* _GIVEN RECORDS_:

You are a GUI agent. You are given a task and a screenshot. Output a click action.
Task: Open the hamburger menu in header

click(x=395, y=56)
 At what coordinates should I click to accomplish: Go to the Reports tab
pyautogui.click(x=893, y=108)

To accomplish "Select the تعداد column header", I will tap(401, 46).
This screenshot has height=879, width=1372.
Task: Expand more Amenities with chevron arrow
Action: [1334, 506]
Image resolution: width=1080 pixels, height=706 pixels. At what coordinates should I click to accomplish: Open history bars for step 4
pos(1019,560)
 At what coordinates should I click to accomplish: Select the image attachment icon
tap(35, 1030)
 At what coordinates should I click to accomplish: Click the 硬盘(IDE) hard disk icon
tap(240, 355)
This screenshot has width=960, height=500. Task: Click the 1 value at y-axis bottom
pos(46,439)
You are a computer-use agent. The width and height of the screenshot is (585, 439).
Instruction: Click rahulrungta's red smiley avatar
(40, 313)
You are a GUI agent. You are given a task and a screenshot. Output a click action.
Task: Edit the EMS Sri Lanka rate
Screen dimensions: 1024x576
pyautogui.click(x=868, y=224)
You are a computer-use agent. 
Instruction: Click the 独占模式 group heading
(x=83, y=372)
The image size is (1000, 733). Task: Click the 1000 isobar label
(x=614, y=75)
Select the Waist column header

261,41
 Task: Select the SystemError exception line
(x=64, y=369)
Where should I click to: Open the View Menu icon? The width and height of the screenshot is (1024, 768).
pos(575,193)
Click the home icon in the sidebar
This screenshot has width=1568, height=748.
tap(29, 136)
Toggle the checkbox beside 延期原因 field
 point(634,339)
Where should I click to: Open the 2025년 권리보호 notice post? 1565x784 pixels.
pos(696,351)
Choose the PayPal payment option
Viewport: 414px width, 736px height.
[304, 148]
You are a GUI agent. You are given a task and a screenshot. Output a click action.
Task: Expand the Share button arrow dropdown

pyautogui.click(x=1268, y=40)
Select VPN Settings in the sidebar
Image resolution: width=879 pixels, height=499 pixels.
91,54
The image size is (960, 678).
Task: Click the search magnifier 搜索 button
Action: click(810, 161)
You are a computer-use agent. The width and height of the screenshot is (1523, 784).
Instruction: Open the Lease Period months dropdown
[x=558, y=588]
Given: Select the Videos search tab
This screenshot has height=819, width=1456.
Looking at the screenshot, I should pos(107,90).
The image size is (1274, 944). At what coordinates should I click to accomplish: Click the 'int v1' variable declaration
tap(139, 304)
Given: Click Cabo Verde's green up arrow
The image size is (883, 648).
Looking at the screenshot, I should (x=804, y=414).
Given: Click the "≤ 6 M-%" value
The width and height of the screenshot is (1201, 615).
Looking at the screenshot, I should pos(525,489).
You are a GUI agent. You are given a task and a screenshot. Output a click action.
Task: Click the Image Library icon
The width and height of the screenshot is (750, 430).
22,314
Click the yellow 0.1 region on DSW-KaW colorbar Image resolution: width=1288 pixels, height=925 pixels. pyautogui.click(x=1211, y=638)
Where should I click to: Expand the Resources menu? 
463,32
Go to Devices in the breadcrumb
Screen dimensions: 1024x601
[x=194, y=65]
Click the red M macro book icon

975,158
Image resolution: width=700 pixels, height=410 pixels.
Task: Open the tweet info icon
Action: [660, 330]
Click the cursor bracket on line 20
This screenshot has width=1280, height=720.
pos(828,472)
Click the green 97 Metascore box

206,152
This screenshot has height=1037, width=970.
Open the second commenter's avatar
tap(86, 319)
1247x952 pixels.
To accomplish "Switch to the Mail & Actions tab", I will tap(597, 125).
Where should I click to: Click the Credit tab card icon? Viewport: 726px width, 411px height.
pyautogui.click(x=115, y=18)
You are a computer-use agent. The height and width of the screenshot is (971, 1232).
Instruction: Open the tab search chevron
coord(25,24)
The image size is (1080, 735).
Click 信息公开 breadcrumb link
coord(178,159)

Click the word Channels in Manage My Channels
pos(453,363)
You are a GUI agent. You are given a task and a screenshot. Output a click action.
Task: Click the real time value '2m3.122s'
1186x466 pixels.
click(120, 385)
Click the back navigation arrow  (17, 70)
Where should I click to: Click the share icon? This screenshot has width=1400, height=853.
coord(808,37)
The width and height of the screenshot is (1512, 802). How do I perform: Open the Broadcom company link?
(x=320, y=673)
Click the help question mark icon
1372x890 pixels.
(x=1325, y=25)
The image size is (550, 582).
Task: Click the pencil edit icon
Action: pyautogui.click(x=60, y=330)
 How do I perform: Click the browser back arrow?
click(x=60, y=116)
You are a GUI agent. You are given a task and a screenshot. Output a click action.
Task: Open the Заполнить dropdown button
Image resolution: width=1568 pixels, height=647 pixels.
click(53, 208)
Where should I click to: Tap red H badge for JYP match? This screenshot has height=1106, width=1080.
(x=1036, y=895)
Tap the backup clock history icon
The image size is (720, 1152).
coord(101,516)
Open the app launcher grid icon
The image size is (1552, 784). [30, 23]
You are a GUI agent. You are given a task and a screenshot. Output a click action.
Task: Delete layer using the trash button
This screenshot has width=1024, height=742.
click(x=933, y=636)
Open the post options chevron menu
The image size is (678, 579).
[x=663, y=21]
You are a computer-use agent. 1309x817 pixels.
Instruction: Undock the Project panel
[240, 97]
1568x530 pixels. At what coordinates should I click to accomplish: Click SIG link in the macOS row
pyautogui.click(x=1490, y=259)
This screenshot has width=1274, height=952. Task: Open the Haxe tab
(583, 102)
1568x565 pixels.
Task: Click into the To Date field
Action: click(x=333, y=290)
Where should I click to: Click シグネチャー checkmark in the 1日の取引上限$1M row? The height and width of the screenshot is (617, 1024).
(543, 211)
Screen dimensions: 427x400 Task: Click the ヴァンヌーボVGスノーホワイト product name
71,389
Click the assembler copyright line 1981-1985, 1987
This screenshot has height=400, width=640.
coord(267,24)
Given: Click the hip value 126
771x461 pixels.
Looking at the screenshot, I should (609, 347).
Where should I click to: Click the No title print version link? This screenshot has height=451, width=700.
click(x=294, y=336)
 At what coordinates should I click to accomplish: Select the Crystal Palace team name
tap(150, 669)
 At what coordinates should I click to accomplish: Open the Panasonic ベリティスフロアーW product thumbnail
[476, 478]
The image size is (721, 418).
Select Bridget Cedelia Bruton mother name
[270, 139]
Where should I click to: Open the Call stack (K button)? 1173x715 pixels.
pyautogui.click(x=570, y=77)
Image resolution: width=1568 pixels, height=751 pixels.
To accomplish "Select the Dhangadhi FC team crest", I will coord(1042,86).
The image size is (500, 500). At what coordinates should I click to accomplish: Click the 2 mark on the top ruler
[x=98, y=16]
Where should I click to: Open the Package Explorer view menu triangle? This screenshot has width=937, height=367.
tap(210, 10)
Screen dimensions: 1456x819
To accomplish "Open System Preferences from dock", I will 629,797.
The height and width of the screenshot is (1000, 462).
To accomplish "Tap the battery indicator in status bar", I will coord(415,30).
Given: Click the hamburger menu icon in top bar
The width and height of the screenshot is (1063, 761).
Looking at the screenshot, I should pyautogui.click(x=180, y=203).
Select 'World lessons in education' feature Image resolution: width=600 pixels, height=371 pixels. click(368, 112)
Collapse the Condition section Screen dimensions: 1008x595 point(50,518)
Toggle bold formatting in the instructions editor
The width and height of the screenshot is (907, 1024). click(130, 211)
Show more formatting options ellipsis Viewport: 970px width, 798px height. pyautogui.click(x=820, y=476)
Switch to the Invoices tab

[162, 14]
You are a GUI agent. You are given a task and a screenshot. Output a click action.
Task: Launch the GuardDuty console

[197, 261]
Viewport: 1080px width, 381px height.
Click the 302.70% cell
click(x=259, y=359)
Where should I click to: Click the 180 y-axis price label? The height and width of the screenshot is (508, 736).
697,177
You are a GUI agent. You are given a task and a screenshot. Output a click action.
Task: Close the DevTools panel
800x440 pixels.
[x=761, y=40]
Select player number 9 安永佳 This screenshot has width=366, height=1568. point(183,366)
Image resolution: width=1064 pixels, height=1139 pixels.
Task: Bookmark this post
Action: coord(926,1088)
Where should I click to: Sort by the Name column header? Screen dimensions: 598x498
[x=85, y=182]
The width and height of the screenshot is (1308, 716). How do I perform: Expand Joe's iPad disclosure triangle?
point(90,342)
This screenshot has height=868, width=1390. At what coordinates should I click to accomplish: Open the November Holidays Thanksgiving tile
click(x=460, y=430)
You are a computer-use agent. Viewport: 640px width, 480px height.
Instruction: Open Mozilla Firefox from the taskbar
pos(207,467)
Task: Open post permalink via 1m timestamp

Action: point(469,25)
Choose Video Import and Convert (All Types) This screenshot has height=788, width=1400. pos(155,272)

* _PROMPT_: Reproduce each line of the material containing the word "options".

* _EXERCISE RESULT_:
Open the post options chevron menu
Show more formatting options ellipsis Viewport: 970px width, 798px height. pyautogui.click(x=820, y=476)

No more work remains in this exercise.